DO THIS: Update the items below by changing every "dropdown" to "drop-down" and leaving all other wording as it is. Leave the pictures out of your version.

RECORDS SUPPLIED:
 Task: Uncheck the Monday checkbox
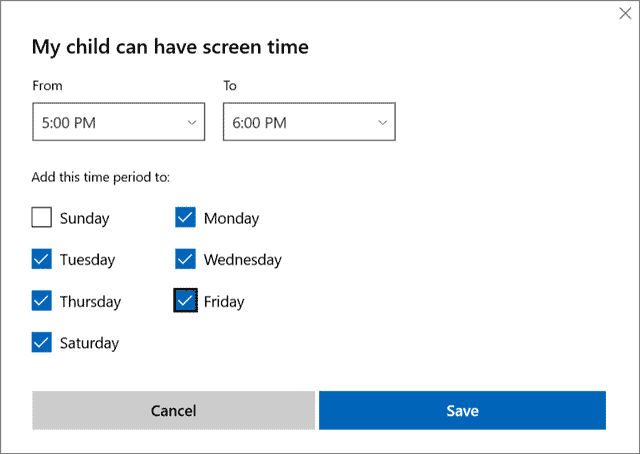coord(185,217)
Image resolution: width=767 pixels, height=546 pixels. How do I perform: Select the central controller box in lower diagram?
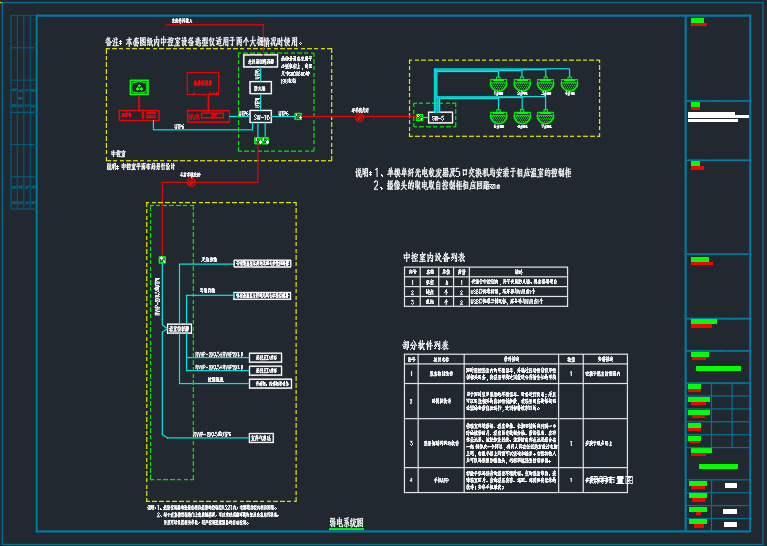click(x=181, y=328)
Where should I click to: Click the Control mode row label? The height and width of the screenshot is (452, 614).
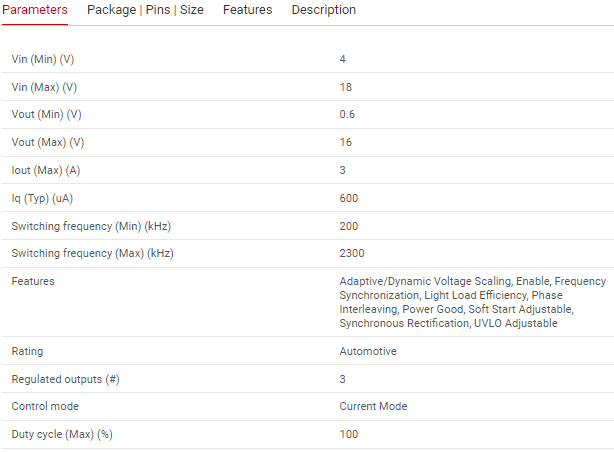tap(45, 406)
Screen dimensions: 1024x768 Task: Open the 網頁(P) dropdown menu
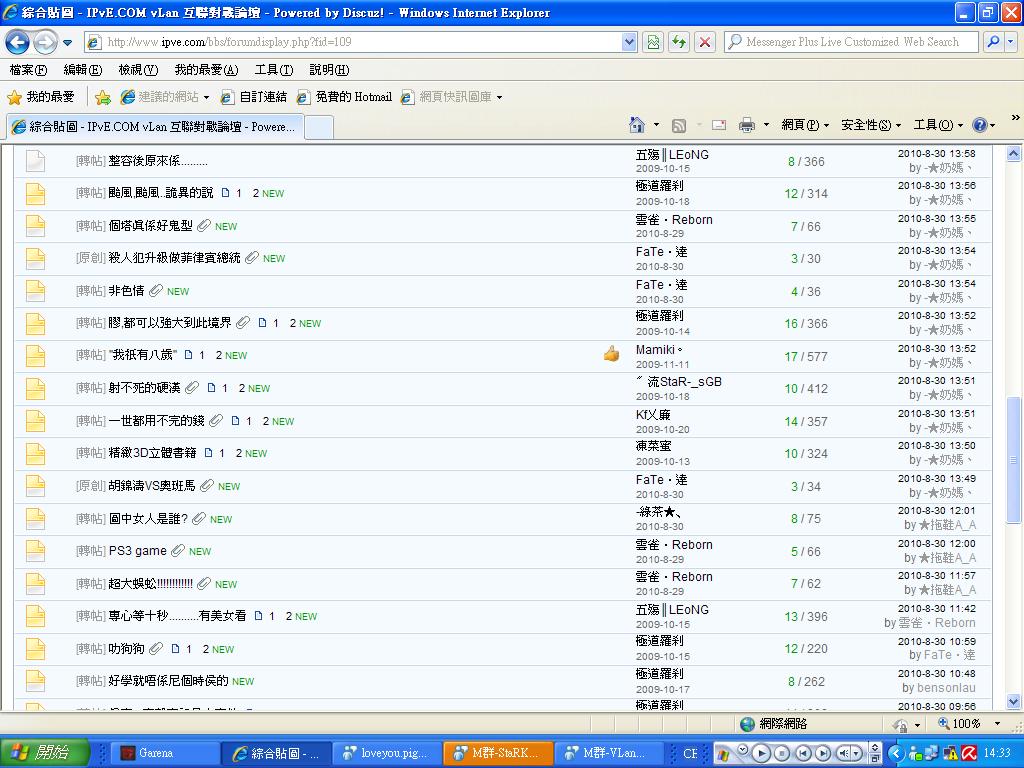pos(805,125)

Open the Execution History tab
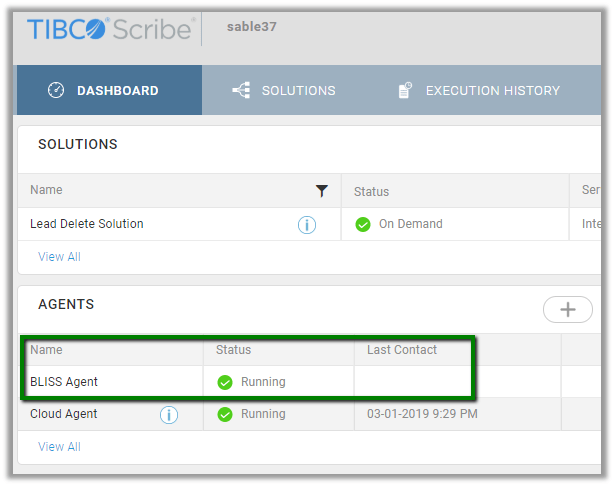[479, 91]
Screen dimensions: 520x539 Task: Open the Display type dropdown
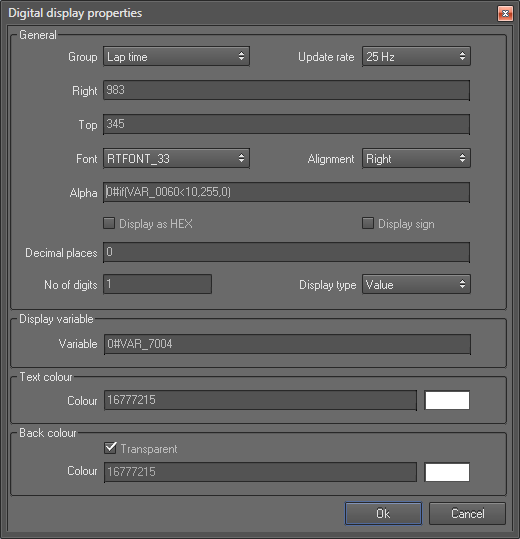[416, 284]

TASK SOLUTION:
 Task: Uncheck the Monday checkbox
coord(185,217)
Image resolution: width=767 pixels, height=546 pixels. How do I perform: Select the central controller box in lower diagram?
click(x=181, y=328)
Where should I click to: Click the Control mode row label? The height and width of the screenshot is (452, 614).
tap(45, 406)
Screen dimensions: 1024x768 Task: Open the 網頁(P) drop-down menu
pos(805,125)

Open the Execution History tab
[479, 91]
Screen dimensions: 520x539 Task: Open the Display type drop-down
[416, 284]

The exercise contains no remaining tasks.